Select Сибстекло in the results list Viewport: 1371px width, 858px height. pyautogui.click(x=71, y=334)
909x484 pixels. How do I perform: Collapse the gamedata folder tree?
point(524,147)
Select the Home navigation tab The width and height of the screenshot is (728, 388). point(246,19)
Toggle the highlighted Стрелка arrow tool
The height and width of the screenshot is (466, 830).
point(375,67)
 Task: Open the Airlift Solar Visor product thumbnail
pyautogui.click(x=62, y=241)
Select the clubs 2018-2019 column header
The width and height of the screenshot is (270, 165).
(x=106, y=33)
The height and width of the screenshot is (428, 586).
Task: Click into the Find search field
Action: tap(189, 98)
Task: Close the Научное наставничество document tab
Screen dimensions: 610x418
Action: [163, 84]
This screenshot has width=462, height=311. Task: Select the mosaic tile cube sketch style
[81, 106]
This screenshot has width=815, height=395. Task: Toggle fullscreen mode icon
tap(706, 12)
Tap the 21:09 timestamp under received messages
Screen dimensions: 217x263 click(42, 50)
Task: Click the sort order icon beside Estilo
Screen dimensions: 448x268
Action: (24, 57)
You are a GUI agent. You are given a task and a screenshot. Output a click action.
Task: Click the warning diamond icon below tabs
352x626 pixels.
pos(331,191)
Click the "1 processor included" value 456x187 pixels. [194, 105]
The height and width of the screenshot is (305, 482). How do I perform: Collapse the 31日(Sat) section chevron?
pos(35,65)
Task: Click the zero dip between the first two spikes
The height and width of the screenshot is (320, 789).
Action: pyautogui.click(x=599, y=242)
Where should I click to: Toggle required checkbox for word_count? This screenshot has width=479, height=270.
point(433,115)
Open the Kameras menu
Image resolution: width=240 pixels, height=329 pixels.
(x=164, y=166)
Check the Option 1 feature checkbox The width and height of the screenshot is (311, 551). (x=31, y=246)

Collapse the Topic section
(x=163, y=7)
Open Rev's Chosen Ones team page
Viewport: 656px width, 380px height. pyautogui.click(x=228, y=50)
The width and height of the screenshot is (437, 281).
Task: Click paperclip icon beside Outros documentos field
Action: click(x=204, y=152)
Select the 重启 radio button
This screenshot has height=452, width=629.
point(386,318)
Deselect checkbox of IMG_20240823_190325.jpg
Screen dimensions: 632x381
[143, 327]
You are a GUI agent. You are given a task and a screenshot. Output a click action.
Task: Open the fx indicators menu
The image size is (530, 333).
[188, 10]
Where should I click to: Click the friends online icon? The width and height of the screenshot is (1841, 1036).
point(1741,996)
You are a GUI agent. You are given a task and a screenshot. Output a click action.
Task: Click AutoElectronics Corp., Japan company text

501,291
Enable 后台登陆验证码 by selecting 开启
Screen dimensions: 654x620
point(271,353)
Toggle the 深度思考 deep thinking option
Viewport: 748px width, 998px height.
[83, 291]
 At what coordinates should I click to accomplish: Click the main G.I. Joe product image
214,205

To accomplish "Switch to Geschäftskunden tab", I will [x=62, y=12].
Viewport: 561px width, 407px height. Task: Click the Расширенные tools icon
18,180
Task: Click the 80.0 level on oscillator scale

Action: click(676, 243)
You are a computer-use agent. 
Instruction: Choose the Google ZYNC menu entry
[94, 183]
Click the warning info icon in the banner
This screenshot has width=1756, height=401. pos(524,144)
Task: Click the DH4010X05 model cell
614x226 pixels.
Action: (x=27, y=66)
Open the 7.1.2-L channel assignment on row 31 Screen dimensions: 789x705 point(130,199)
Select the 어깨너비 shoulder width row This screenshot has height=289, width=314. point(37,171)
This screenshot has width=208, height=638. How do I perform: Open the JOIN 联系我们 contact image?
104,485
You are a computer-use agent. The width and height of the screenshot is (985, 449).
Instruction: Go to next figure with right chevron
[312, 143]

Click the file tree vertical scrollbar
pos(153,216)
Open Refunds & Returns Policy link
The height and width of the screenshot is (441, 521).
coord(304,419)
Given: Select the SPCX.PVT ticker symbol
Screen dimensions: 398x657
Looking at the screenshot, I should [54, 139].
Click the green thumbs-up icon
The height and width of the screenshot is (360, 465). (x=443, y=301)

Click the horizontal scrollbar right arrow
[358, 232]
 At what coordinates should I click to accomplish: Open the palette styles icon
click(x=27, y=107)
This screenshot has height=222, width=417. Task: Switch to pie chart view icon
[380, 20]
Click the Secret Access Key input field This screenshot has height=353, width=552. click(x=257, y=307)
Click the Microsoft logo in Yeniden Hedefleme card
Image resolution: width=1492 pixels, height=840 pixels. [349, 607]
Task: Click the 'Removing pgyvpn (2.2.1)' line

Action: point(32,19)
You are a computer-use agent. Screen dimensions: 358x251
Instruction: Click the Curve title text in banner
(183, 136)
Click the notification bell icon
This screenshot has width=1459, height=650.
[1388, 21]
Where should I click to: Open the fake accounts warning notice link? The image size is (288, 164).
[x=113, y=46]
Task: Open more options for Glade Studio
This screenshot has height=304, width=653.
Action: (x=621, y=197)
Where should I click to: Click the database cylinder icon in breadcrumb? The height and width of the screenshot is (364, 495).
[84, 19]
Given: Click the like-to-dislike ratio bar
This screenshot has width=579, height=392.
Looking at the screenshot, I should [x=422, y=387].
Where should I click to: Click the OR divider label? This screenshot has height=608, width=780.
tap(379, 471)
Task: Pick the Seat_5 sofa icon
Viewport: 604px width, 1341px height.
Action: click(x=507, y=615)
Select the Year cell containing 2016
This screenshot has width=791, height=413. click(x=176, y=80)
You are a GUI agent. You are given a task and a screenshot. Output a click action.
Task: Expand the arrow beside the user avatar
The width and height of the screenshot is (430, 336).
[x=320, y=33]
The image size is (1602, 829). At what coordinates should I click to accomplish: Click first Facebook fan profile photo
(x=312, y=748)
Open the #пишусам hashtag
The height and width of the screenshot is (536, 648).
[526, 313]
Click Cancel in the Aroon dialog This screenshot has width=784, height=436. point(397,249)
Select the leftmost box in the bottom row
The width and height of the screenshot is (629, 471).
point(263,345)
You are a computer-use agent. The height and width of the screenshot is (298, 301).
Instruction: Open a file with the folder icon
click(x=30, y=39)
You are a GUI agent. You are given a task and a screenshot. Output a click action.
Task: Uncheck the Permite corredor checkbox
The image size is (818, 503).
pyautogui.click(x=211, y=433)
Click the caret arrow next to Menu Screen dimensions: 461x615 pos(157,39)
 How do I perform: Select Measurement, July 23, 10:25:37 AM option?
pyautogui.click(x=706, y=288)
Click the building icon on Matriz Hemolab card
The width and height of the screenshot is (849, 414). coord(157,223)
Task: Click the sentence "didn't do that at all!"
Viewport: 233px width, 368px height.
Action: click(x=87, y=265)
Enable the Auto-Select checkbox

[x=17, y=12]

========

▸ **WORK ORDER**: Each line from the start of the records through the line holding "Select the Home" must be returned exactly; nothing else belongs in the answer.

▸ **EXERCISE SOLUTION**:
Select Сибстекло in the results list Viewport: 1371px width, 858px height. pyautogui.click(x=71, y=334)
909x484 pixels. How do I perform: Collapse the gamedata folder tree?
point(524,147)
Select the Home navigation tab The width and height of the screenshot is (728, 388). point(246,19)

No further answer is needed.